How to complete this task
Reproduce every line of the material, exactly as given.

Available data
--- --- ---

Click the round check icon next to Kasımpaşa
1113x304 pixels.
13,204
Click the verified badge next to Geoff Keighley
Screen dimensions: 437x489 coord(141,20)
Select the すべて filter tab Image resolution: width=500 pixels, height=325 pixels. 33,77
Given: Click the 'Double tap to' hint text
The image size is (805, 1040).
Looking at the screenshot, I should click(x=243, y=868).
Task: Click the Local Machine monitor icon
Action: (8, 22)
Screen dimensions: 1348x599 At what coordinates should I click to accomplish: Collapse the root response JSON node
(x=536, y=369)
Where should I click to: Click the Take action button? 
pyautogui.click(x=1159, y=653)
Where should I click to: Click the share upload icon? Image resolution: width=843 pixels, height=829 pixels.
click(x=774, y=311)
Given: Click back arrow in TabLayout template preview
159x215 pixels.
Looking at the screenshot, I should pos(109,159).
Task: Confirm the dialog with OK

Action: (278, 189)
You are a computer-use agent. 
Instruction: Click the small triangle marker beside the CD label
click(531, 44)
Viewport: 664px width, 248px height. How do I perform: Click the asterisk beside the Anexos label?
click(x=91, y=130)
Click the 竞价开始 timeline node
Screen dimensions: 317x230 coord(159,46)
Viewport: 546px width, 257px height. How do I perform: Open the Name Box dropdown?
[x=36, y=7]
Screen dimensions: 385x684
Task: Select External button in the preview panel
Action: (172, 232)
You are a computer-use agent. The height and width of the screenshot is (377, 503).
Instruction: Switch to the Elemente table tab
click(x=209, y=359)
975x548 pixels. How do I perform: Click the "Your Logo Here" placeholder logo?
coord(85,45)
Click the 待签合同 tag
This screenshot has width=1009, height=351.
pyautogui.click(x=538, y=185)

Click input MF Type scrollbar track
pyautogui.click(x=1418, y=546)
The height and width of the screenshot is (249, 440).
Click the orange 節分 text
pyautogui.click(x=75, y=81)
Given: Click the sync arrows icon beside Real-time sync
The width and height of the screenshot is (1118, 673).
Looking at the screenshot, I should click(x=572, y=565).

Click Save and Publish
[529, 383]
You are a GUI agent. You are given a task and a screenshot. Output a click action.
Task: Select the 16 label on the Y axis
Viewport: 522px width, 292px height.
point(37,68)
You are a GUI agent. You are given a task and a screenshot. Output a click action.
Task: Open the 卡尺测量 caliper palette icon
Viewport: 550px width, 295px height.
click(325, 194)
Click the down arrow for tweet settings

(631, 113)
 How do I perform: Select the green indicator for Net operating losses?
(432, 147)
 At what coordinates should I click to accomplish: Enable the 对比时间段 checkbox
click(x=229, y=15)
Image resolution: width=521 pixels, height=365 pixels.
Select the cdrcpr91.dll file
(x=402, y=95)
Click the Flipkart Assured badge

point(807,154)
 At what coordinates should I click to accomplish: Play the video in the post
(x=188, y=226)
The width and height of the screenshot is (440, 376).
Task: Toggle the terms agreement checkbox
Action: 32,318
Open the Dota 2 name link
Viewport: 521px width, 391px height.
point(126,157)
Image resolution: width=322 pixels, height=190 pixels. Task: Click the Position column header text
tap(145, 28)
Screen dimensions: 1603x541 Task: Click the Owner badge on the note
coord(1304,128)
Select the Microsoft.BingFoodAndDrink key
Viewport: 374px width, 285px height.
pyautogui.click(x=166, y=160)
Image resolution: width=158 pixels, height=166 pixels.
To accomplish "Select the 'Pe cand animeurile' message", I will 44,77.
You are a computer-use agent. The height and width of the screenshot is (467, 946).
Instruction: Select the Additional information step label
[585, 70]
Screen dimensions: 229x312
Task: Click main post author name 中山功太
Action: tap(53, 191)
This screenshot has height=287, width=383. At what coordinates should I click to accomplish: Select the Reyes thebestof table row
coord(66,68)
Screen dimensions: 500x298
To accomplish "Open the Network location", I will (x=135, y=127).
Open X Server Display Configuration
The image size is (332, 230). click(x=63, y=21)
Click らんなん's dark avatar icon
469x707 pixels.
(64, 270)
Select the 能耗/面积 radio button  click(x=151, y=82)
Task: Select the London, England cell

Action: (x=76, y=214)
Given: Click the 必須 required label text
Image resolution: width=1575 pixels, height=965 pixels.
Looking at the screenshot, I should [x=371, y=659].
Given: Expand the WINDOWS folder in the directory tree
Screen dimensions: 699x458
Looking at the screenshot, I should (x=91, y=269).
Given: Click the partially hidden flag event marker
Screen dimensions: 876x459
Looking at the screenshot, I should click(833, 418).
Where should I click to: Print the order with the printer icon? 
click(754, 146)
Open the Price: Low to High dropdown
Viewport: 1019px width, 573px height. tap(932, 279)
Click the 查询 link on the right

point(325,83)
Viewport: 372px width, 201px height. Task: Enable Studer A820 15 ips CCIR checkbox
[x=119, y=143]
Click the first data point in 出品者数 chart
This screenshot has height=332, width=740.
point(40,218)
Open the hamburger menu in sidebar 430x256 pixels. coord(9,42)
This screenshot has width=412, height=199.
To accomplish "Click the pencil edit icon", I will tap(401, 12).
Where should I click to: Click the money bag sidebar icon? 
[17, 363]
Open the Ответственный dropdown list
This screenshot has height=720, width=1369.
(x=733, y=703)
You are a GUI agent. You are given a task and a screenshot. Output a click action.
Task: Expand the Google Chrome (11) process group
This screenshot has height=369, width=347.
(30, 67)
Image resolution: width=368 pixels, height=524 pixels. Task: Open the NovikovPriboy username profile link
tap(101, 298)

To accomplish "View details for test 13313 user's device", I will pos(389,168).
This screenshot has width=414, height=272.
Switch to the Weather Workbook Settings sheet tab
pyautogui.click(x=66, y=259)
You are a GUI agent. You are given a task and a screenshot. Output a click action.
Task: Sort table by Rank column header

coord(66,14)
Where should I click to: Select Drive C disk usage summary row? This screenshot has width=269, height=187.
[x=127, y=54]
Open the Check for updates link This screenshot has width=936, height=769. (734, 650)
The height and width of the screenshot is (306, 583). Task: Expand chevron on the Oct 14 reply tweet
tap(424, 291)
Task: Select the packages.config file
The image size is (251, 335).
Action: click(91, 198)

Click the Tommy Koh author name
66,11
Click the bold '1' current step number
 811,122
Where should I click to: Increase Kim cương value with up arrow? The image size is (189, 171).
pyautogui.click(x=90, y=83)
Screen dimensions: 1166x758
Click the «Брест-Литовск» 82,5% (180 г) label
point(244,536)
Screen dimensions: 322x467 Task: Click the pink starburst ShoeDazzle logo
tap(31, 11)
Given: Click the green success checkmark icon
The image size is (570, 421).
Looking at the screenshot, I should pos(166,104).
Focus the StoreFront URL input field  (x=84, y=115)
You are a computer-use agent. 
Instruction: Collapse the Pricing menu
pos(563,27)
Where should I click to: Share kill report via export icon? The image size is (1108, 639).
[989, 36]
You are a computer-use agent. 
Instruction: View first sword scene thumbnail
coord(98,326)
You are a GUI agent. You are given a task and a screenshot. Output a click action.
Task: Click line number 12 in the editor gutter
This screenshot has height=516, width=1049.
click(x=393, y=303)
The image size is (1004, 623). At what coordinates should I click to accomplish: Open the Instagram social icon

--- --- ---

Written answer
Click the round check icon next to Kasımpaşa
1113x304 pixels.
13,204
Click the verified badge next to Geoff Keighley
Screen dimensions: 437x489 coord(141,20)
Select the すべて filter tab Image resolution: width=500 pixels, height=325 pixels. 33,77
Given: Click the 'Double tap to' hint text
The image size is (805, 1040).
Looking at the screenshot, I should click(x=243, y=868).
Task: Click the Local Machine monitor icon
Action: (8, 22)
Screen dimensions: 1348x599 At what coordinates should I click to accomplish: Collapse the root response JSON node
(x=536, y=369)
Where should I click to: Click the Take action button? 
pyautogui.click(x=1159, y=653)
Where should I click to: Click the share upload icon? Image resolution: width=843 pixels, height=829 pixels.
click(x=774, y=311)
Given: Click back arrow in TabLayout template preview
159x215 pixels.
Looking at the screenshot, I should pos(109,159).
Task: Confirm the dialog with OK

Action: (278, 189)
You are a computer-use agent. 
Instruction: Click the small triangle marker beside the CD label
click(531, 44)
Viewport: 664px width, 248px height. How do I perform: Click the asterisk beside the Anexos label?
click(x=91, y=130)
Click the 竞价开始 timeline node
Screen dimensions: 317x230 coord(159,46)
Viewport: 546px width, 257px height. How do I perform: Open the Name Box dropdown?
[x=36, y=7]
Screen dimensions: 385x684
Task: Select External button in the preview panel
Action: (172, 232)
You are a computer-use agent. The height and width of the screenshot is (377, 503).
Instruction: Switch to the Elemente table tab
click(x=209, y=359)
975x548 pixels. How do I perform: Click the "Your Logo Here" placeholder logo?
coord(85,45)
Click the 待签合同 tag
This screenshot has width=1009, height=351.
pyautogui.click(x=538, y=185)

Click input MF Type scrollbar track
pyautogui.click(x=1418, y=546)
The height and width of the screenshot is (249, 440).
Click the orange 節分 text
pyautogui.click(x=75, y=81)
Given: Click the sync arrows icon beside Real-time sync
The width and height of the screenshot is (1118, 673).
Looking at the screenshot, I should click(x=572, y=565).

Click Save and Publish
[529, 383]
You are a GUI agent. You are given a task and a screenshot. Output a click action.
Task: Select the 16 label on the Y axis
Viewport: 522px width, 292px height.
point(37,68)
You are a GUI agent. You are given a task and a screenshot. Output a click action.
Task: Open the 卡尺测量 caliper palette icon
Viewport: 550px width, 295px height.
click(325, 194)
Click the down arrow for tweet settings

(631, 113)
 How do I perform: Select the green indicator for Net operating losses?
(432, 147)
 At what coordinates should I click to accomplish: Enable the 对比时间段 checkbox
click(x=229, y=15)
Image resolution: width=521 pixels, height=365 pixels.
Select the cdrcpr91.dll file
(x=402, y=95)
Click the Flipkart Assured badge

point(807,154)
 At what coordinates should I click to accomplish: Play the video in the post
(x=188, y=226)
The width and height of the screenshot is (440, 376).
Task: Toggle the terms agreement checkbox
Action: 32,318
Open the Dota 2 name link
Viewport: 521px width, 391px height.
point(126,157)
Image resolution: width=322 pixels, height=190 pixels. Task: Click the Position column header text
tap(145, 28)
Screen dimensions: 1603x541 Task: Click the Owner badge on the note
coord(1304,128)
Select the Microsoft.BingFoodAndDrink key
Viewport: 374px width, 285px height.
pyautogui.click(x=166, y=160)
Image resolution: width=158 pixels, height=166 pixels.
To accomplish "Select the 'Pe cand animeurile' message", I will 44,77.
You are a computer-use agent. The height and width of the screenshot is (467, 946).
Instruction: Select the Additional information step label
[585, 70]
Screen dimensions: 229x312
Task: Click main post author name 中山功太
Action: tap(53, 191)
This screenshot has height=287, width=383. At what coordinates should I click to accomplish: Select the Reyes thebestof table row
coord(66,68)
Screen dimensions: 500x298
To accomplish "Open the Network location", I will (x=135, y=127).
Open X Server Display Configuration
The image size is (332, 230). click(x=63, y=21)
Click らんなん's dark avatar icon
469x707 pixels.
(64, 270)
Select the 能耗/面积 radio button  click(x=151, y=82)
Task: Select the London, England cell

Action: (x=76, y=214)
Given: Click the 必須 required label text
Image resolution: width=1575 pixels, height=965 pixels.
Looking at the screenshot, I should [x=371, y=659].
Given: Expand the WINDOWS folder in the directory tree
Screen dimensions: 699x458
Looking at the screenshot, I should (x=91, y=269).
Given: Click the partially hidden flag event marker
Screen dimensions: 876x459
Looking at the screenshot, I should click(833, 418).
Where should I click to: Print the order with the printer icon? 
click(754, 146)
Open the Price: Low to High dropdown
Viewport: 1019px width, 573px height. tap(932, 279)
Click the 查询 link on the right

point(325,83)
Viewport: 372px width, 201px height. Task: Enable Studer A820 15 ips CCIR checkbox
[x=119, y=143]
Click the first data point in 出品者数 chart
This screenshot has height=332, width=740.
point(40,218)
Open the hamburger menu in sidebar 430x256 pixels. coord(9,42)
This screenshot has width=412, height=199.
To accomplish "Click the pencil edit icon", I will tap(401, 12).
Where should I click to: Click the money bag sidebar icon? 
[17, 363]
Open the Ответственный dropdown list
This screenshot has height=720, width=1369.
(x=733, y=703)
You are a GUI agent. You are given a task and a screenshot. Output a click action.
Task: Expand the Google Chrome (11) process group
This screenshot has height=369, width=347.
(30, 67)
Image resolution: width=368 pixels, height=524 pixels. Task: Open the NovikovPriboy username profile link
tap(101, 298)

To accomplish "View details for test 13313 user's device", I will pos(389,168).
This screenshot has width=414, height=272.
Switch to the Weather Workbook Settings sheet tab
pyautogui.click(x=66, y=259)
You are a GUI agent. You are given a task and a screenshot. Output a click action.
Task: Sort table by Rank column header

coord(66,14)
Where should I click to: Select Drive C disk usage summary row? This screenshot has width=269, height=187.
[x=127, y=54]
Open the Check for updates link This screenshot has width=936, height=769. (734, 650)
The height and width of the screenshot is (306, 583). Task: Expand chevron on the Oct 14 reply tweet
tap(424, 291)
Task: Select the packages.config file
The image size is (251, 335).
Action: click(91, 198)

Click the Tommy Koh author name
66,11
Click the bold '1' current step number
 811,122
Where should I click to: Increase Kim cương value with up arrow? The image size is (189, 171).
pyautogui.click(x=90, y=83)
Screen dimensions: 1166x758
Click the «Брест-Литовск» 82,5% (180 г) label
point(244,536)
Screen dimensions: 322x467 Task: Click the pink starburst ShoeDazzle logo
tap(31, 11)
Given: Click the green success checkmark icon
The image size is (570, 421).
Looking at the screenshot, I should pos(166,104).
Focus the StoreFront URL input field  (x=84, y=115)
You are a computer-use agent. 
Instruction: Collapse the Pricing menu
pos(563,27)
Where should I click to: Share kill report via export icon? The image size is (1108, 639).
[989, 36]
You are a computer-use agent. 
Instruction: View first sword scene thumbnail
coord(98,326)
You are a GUI agent. You are given a task and a screenshot. Output a click action.
Task: Click line number 12 in the editor gutter
This screenshot has height=516, width=1049.
click(x=393, y=303)
The image size is (1004, 623). At what coordinates should I click to accomplish: Open the Instagram social icon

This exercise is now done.